Sample this: The investor buys units in a security that has purchased cars of ride-hailing company BluSmart. The money earned by running the cars as taxis is packaged into a security and paid out to investors. The leased cars (brand new Tata Tigor vehicles) are hypothecated to the investor and the rentals flow into an escrow account from which money is paid out. Called LeaseX, these securities have a BB+ rating. This product has been on the market since September 2023 and offers a 14 percent yield.

The growing crop of personal loans has resulted in companies looking to raise capital against those assets. Recently, NBFC Navi put their personal loans into a security and offered those receivables to investors at a 9.5 percent yield.

Savvy investors like Shobhit Gupta, a manager at EY, are happy to do the research themselves and buy these products. Gupta says he is primarily a fixed income investor and found securitised debt instruments while researching for high-yielding fixed income assets. He has put in Rs40 lakh in them and likes the fact that every month he gets an interest payout as well as some portion of the principal as a payout reducing risk.

One point to note is that while these instruments are rated and come with all the standard disclaimer warnings, there is always a chance of a default. Grip says it has taken care of this by asking for security in excess of the price of the units as well as a first loss default guarantee. As Koushik explains, in one of the securities she bought that had pooled leased assets, Bigspoon, a cloud kitchen company, defaulted. Grip continued to provide them with updates and no payment was missed on account of the security the company had already mortgaged.
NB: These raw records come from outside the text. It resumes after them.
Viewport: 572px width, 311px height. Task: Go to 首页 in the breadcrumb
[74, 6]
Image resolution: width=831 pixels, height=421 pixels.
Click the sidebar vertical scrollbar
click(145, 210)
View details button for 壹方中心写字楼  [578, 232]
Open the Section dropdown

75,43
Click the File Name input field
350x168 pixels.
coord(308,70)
What’s in it for the companies? The ability to raise money from individual investors at more attractive rates. Often companies in the early part of their lifecycle find it hard to convince banks to lend to them. At Everest Fleet, a mobility company, the option was to raise some money from banks and to get in expensive equity capital for the rest. Instead, says Shivang Unadkat, co-founder, Everest Fleet, the company connected with Grip and became a part of two securitised debt instruments that yield 14 to 15 percent. Now, as the company has matured and has a BBB rating, it should be able to raise money at lower rates, says Unadkat.
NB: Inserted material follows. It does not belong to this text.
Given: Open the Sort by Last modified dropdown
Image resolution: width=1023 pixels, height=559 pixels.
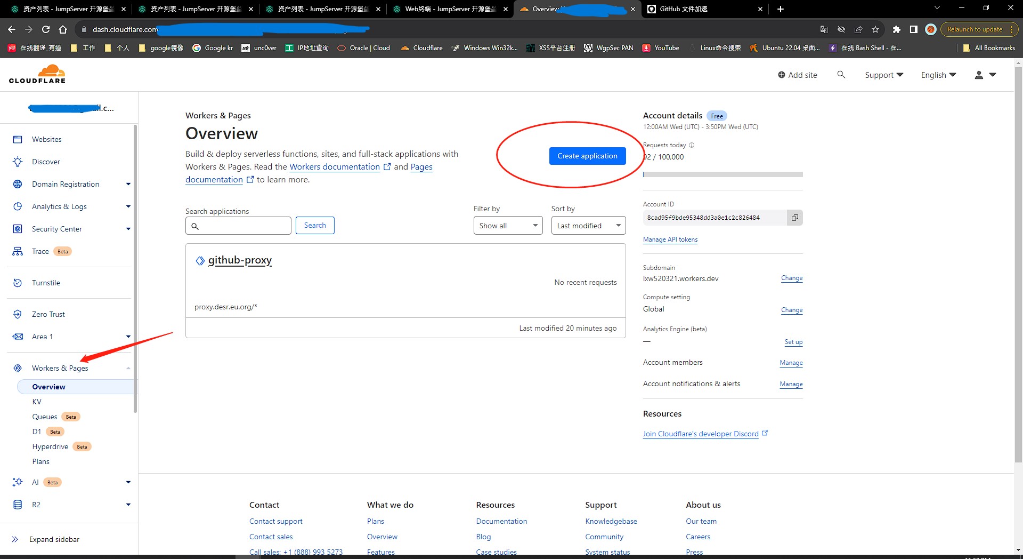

Also read: Bonds play: FII money into Indian debt market fizzling out again


Online fixed income platforms

Online fixed income platforms differ from mutual funds as they offer investors the opportunity to pick and choose specific instruments. Grip offers government and corporate bonds as well as securitised debt instruments with rating rationals as well as information documents on their website. (All bond buying platforms are required to display these.)
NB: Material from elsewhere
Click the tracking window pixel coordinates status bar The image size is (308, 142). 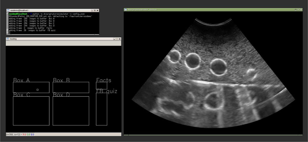21,134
Grip set up in 2020 has raised Rs100 crore from a clutch of investors, including Venture Highway, Anicut Capital and AvantEdge. Aakanksha Sharma of Venture Highway, who invested Rs20 crore in Grip in multiple rounds, points to the increased sophistication on retail investors in understanding that a fixed income-like portfolio can also offer higher returns.

So far, Grip has done Rs250 crore (with an average ticket size of Rs2.5 lakhs) in securitised debt instruments and sees the market for both bonds and SDIs growing rapidly in the coming years. Aggarwal of Grip points to online brokers like Zerodha and RKSV (now Upstox), who in their infancy, took time to scale up. The tipping point came when online KYC was allowed and demat account additions zoomed. With the minimum investment in corporate bonds reduced to Rs10,000, Aggarwal believes that the tipping point has been reached here as well.
 
Going forward, Aggarwal sees Grip as a ‘manufacturer’ of fixed income products like SDIs and hopes they have enough supply to cater to the increased demand for retail investors. Expect some distribution tie-ups as well. How far could this market go? “The fixed deposit market is $2.5 trillion. Even if 10 percent of this moves to bonds and SDIs, that’s a total size of $250 billion (Rs25,00,000 lakh crore) to play for,” says Aggarwal.